I marked a straight line on the dirt with the heel of my shoe. Pepino tore a branch from a bush and started to draw a circle, but Mosca stopped him. “I’m not playing for the diablito rojo. Just so you know.”
Pepino dropped the stick. “You chicken or what?” He was older than Mosca and me. He had bushy eyebrows and small eyes and a big fat nose like a potato, but we called him Pepino, I’m not sure why. He didn’t play marbles anymore. I guess he was coming out of retirement because of the devil’s fire.
“No chingues,” Mosca said. “I’ll play, but I’m holding on to the diablito for a while.”
I couldn’t blame Mosca. I’d hold on to it too, maybe forever. When you won a marble like that, you had to hold on to it for a bit, let the news spread. How else were you going to build a reputation?
“Entonces,” Pepino said. “At least let us see it, no?”
“It’s in my house.”
“Liar.”
That’s when we heard a woman scream.
We ran to the front of the church. The men were making their way across the street to the plaza. The street vendors had abandoned their carts at the center of the square and gathered around one of the planters that divided the plaza into the shape of a cross. The man who sold the lottery tickets raised his head over the crowd and yelled, “It’s el profesor Quintanilla!”
This was Izayoc, which in Nahuatl means the place of tears. It was just a small pueblo in a tiny valley in the Sierra Nanchititla. Even though we were only a few hours west of Mexico City, where the State of Mexico meets the states of Michoacán and Guerrero, we were hidden from the world by a pair of huge cliffs, El Cerro de la Soledad at the south and El Cerro Santacruz in the north. Nothing ever happened here.
Until now. This was one of those moments everybody would talk about for months, maybe years. I wasn’t going to let it pass me by. I ran after Pepino and Mosca, but just as I was about to cross the big iron gate of the church and cross the street, my mother grabbed my arm.

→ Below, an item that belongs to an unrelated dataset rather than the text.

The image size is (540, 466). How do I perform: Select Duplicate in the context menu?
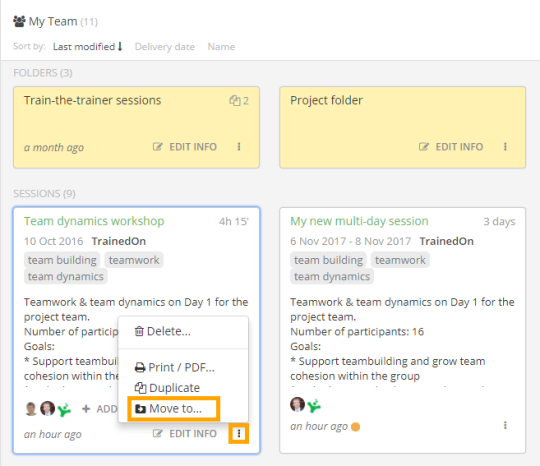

“Liberio!” She pulled me back to her side. “Where do you think you’re going?”
“To see. It’s el profe Quintanilla.”
“This is not for your eyes.” Her voice seemed to splinter into a zillion pieces. My sister Gaby was standing behind her, an arm around my grandmother who was looking up at the sky, her face covered by a black mantilla. My mother and Gaby were staring at my father. He was standing in the middle of the crowd. He turned and gave us a sad nod: up and down real slow as if relaying a secret message, letting us know it was true, that it was el profe Quintanilla’s head.
And then, just like that, my mother released my arm and covered her mouth with her hand, her fingers trembling over her painted lips.
El profe’s head had been severed clean across the neck, just over the Adam’s apple, so there was very little neck. His black hair was slicked back the way he used to wear it in class when he taught us civics and lectured on history or marched us in parade before the flag on patriotic fiestas. Except for the big black flies buzzing and crawling into his nostrils and ears and his open mouth, he looked just like when he was alive, his glazed eyes staring up at the empty bell towers of the church across the street.
He looked sad.
The men removed their hats. Everyone crossed themselves.
My father shouted, “Someone get the authorities.”
Ignacio Morales, the big fat man who owned the Minitienda, a small grocery store near my house, flipped shut his cell phone and shoved it back in his pocket. “Captain Pineda’s not answering.”
“He’s probably sleeping it off,” one of the street vendors said.
Father Gregorio, still dressed in his elaborate chasuble, came forward and carefully plucked a folded piece of paper from el profe’s mouth.
“What is it, Father?” Don Ignacio asked.
“A note.”
“Well?”
Father Gregorio lowered his head and read the note in a trembling voice: “He talked too much.”